**Exercise goal**
I would like every line of the records below that contains the word "computer" copied.

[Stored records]
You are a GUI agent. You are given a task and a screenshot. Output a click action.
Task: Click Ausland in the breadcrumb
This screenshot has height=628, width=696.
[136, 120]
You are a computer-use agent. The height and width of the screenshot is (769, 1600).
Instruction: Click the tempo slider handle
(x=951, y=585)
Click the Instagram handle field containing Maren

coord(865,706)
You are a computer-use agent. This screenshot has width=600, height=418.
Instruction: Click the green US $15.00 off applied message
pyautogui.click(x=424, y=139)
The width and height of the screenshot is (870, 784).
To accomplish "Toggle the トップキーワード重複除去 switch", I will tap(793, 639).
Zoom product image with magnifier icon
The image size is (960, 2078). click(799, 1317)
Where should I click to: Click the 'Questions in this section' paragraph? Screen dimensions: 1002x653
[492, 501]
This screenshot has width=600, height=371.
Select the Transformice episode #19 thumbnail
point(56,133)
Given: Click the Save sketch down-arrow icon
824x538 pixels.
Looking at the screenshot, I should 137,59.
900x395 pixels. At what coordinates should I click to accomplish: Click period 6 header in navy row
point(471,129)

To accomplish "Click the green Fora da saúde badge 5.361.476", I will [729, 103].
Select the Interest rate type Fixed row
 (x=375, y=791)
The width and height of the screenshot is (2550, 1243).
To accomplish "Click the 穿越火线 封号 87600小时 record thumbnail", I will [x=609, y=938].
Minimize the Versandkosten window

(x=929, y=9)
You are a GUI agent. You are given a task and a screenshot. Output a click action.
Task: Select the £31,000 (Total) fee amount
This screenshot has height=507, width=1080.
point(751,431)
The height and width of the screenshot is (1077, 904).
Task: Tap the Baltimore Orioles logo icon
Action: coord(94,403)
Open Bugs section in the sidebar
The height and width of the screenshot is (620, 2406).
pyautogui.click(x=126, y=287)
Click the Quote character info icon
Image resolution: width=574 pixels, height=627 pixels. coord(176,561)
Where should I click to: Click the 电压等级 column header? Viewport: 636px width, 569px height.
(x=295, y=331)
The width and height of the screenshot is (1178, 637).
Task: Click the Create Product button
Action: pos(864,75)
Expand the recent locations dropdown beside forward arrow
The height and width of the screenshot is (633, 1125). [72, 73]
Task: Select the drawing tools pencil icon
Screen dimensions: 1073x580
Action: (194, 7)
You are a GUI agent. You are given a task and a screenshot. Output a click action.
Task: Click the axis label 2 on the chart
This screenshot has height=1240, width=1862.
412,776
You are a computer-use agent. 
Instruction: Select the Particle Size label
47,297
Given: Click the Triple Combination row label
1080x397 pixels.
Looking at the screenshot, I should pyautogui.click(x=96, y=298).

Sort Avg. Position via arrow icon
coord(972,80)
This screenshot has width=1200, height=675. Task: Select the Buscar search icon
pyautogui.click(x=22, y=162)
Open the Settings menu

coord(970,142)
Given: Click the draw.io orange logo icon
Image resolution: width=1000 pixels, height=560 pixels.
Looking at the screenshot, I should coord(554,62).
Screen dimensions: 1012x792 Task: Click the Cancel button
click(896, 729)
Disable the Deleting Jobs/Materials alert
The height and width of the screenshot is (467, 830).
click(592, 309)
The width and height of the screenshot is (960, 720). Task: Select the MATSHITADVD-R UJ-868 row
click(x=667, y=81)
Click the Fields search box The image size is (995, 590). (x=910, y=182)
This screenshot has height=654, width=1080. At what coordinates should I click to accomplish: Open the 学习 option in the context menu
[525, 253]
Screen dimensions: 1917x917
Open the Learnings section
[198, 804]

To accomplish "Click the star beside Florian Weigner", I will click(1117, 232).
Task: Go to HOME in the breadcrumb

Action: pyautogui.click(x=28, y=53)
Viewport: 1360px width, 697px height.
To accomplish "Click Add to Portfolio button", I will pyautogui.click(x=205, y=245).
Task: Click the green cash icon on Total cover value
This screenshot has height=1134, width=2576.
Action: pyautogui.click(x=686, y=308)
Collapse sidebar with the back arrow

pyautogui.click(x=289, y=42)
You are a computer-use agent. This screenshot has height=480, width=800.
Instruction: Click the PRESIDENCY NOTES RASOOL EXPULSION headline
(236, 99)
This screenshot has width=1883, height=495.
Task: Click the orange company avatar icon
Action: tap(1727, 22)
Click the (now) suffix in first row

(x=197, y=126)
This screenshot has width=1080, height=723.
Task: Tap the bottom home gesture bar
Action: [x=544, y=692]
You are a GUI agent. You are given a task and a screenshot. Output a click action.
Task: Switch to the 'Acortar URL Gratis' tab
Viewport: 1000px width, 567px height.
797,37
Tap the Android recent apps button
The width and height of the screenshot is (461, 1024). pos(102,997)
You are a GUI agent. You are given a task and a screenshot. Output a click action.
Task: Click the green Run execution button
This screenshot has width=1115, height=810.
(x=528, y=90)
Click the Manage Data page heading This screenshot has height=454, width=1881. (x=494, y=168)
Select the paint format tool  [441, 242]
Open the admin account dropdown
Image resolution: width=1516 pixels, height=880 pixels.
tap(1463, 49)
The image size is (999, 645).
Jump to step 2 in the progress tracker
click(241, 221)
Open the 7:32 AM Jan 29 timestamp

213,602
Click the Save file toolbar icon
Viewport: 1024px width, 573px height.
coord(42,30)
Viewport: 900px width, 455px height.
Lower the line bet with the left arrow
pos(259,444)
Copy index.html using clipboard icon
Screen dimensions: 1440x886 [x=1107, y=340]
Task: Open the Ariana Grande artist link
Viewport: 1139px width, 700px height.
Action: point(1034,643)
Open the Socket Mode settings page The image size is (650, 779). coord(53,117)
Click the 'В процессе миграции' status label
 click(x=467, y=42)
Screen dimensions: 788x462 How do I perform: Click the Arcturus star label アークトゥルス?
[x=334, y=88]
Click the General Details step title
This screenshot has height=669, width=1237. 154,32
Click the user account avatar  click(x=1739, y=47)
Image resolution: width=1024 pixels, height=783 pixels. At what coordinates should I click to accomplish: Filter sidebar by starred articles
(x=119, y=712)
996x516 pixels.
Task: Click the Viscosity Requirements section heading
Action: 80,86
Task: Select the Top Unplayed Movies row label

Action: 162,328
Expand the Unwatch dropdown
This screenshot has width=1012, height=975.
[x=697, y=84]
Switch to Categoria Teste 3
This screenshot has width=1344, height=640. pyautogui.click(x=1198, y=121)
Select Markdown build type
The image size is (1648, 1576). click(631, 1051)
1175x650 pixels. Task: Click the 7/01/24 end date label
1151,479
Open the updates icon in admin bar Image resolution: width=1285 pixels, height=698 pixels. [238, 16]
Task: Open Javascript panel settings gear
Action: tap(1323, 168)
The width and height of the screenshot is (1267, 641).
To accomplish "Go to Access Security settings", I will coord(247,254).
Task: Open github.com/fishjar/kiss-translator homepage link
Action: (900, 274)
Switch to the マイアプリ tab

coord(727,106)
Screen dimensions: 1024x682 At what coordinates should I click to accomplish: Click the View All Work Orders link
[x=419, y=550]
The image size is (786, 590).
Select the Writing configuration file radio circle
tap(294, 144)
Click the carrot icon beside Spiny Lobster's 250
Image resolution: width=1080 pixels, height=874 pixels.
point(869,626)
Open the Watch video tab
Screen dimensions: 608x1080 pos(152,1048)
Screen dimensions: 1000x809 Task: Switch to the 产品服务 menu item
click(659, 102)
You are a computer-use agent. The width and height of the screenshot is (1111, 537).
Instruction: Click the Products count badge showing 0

**Output of the task**
You are a computer-use agent. The height and width of the screenshot is (769, 1600).
You are a computer-use agent. This screenshot has width=600, height=418.
You are a computer-use agent. 
You are a computer-use agent. This screenshot has height=480, width=800.
You are a computer-use agent. The width and height of the screenshot is (1111, 537).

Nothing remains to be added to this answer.